KUTIPAN TEKS:
”Ketika dilahirkan engkau
menangis dan orang di sekitarmu tertawa. Berbuatlah sesuatu dalam hidup supaya
jika saatnya engkau meninggal, engkau tertawa dan orang di sekitarmu menangis”
(Ali bin Abi Thalib)
Sabtu, 23 Agustus 2008 taujih singkat ini aku hadiahkan ke beberapa
temanku. Kulayangkan dengan penuh kesadaran bahwa itu juga sebagai ketukan
buatku. Tak hanya satu ketukan, namun beberapa ketukan hingga membekas menembus
selaput hatiku. Menyeimbangkan rasa khauf dan roja’ku. Selang beberapa menit,
HP reot punyaku menggemparkan karpet merah tempatku merenung. Begini isi
SMS-nya,
”Aku pinginnya tertawa
bersama Mbak. Gimana Mbak?”
Berkaca-kaca. Lalu tumpah. Tak kusangka, benar-benar di luar zona pikiranku. Jika direnungkan, memang
sama sekali tak ada salahnya. Apalagi disorot dari teropong dakwah umat Islam
saat ini. Segala aktivitasnya hakekatnya mempunyai tujuan yang sama, menyeru manusia
ke jalan-Nya. Surga adalah tempat terakhir, imbalan yang senantiasa
dinanti-nanti. Mereka tak ingin ke sana sendiri. Mati pun inginnya tertawa
bersama. Tertawa bersama orang-orang di hamparan tanah hidupnya. Tertawa karena
sama-sama telah membawa bekal bernilai surga.

DATA YANG DIBERIKAN:
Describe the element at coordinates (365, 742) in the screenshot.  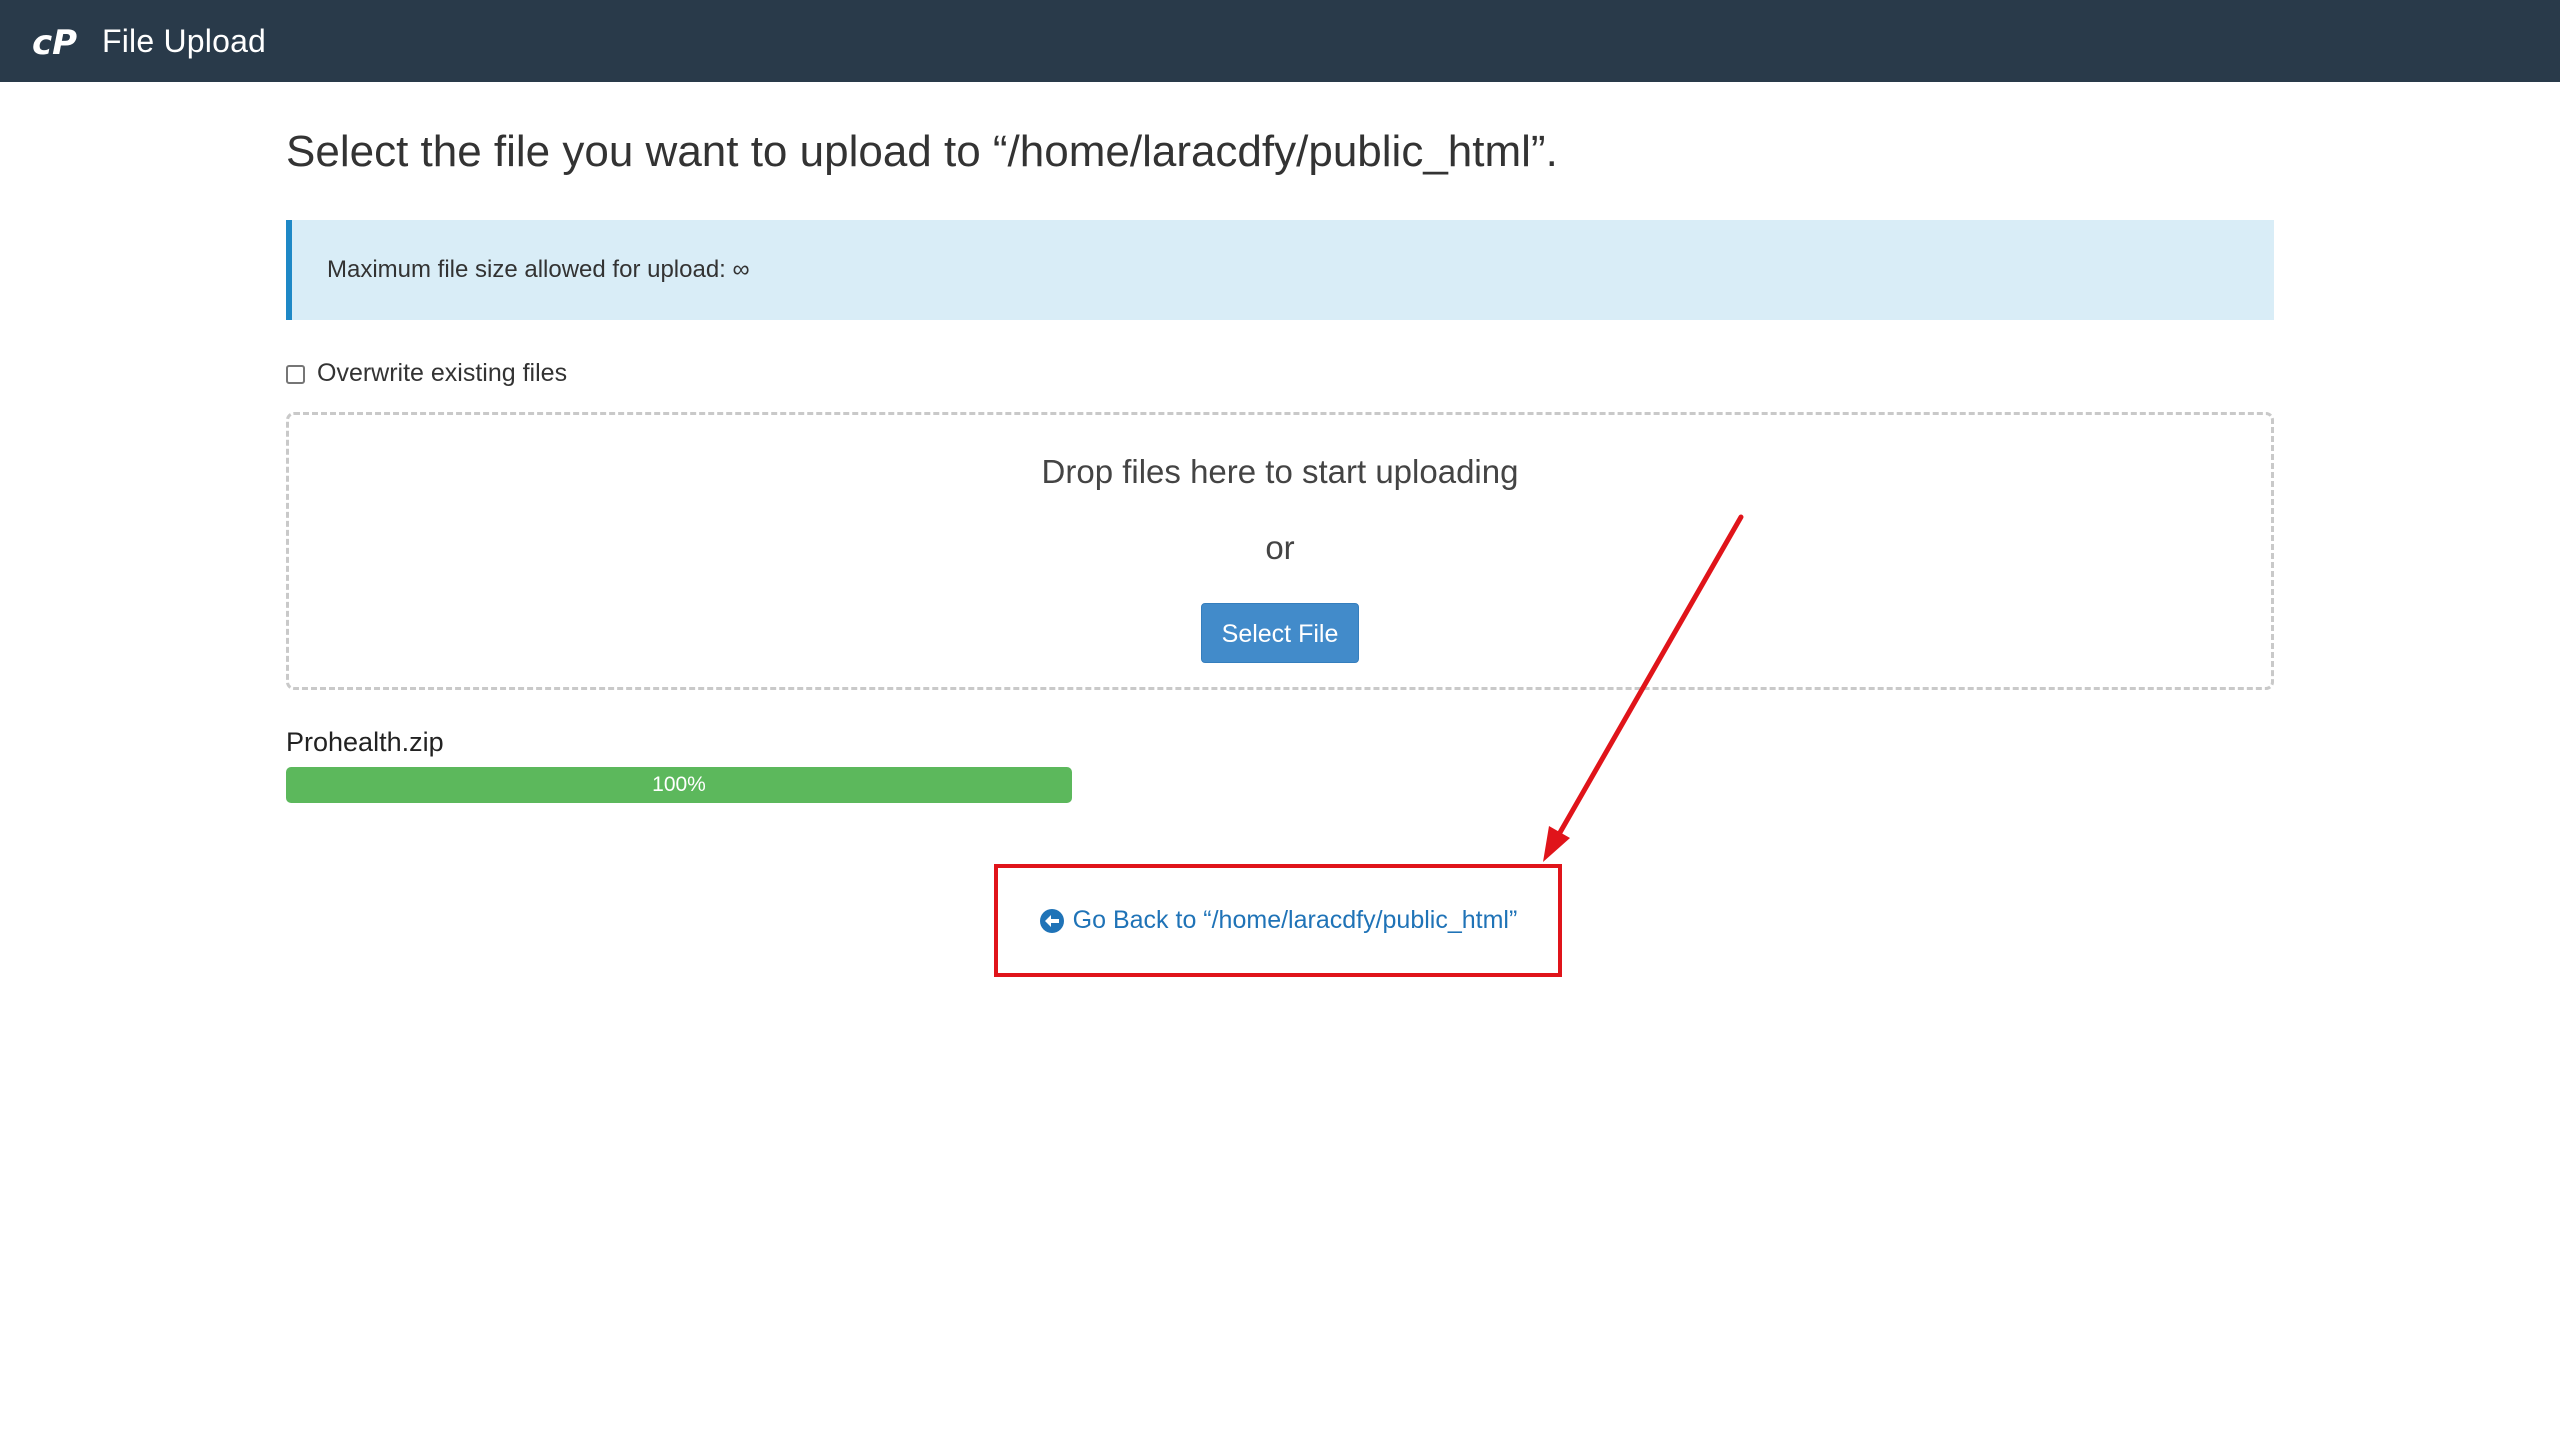
I see `uploaded-file-name: Prohealth.zip` at that location.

TUGAS YANG DIKERJAKAN:
(1) Menurut kutipan teks, pada hari dan tanggal apa penulis menghadiahkan taujih singkat kepada beberapa temannya?
(2) Tuliskan semua kalimat dalam kutipan teks yang memuat kata "tertawa".
(3) Lanjutkan kutipan teks tentang renungan atas pesan sahabat mengenai tertawa bersama di surga, mulai dari kalimat terakhirnya.
Baris-baris data tersebut merupakan bahan tersendiri yang terpisah dari kutipan teks.

JAWABAN SETIAP TUGAS:
(1) Sabtu, 23 Agustus 2008.

(2)
- Ketika dilahirkan engkau menangis dan orang di sekitarmu tertawa.
- Berbuatlah sesuatu dalam hidup supaya jika saatnya engkau meninggal, engkau tertawa dan orang di sekitarmu menangis.
- Aku pinginnya tertawa bersama Mbak.
- Mati pun inginnya tertawa bersama.
- Tertawa bersama orang-orang di hamparan tanah hidupnya.
- Tertawa karena sama-sama telah membawa bekal bernilai surga.

(3)
Mungkin hal ini pula mengapa akhirnya orang berlomba-lomba dalam kebaikan
di setiap lini kehidupan ini. Orang saling menasehati dalam kebenaran dan
kesabaran karena tak ingin saudaranya terlantar. Dengan hikmah dan bahasa hati,
orang berkoalisi menyemai benih kemanfaatan, menjadikan yang kecil merasa besar
(maksudnya besar semangat untuk beramal dan beribadah), dan mengencangkan ikat
persaudaraan. Sungguh, jika diresapi begitu indahnya ukhuwah dan dakwah ini.
Surga bukan lagi impian pribadi.
Maka, untuk apa lagi dakwah ini? Tertawa bersama saat mati, menggerakkan kipas kebahagiaan di surga nanti. Satu
lagi, periksa kembali dengan teliti, niat kita sendiri tentang dakwah ini! (Surabaya,
24 Agustus 2008, masaku masih lajang)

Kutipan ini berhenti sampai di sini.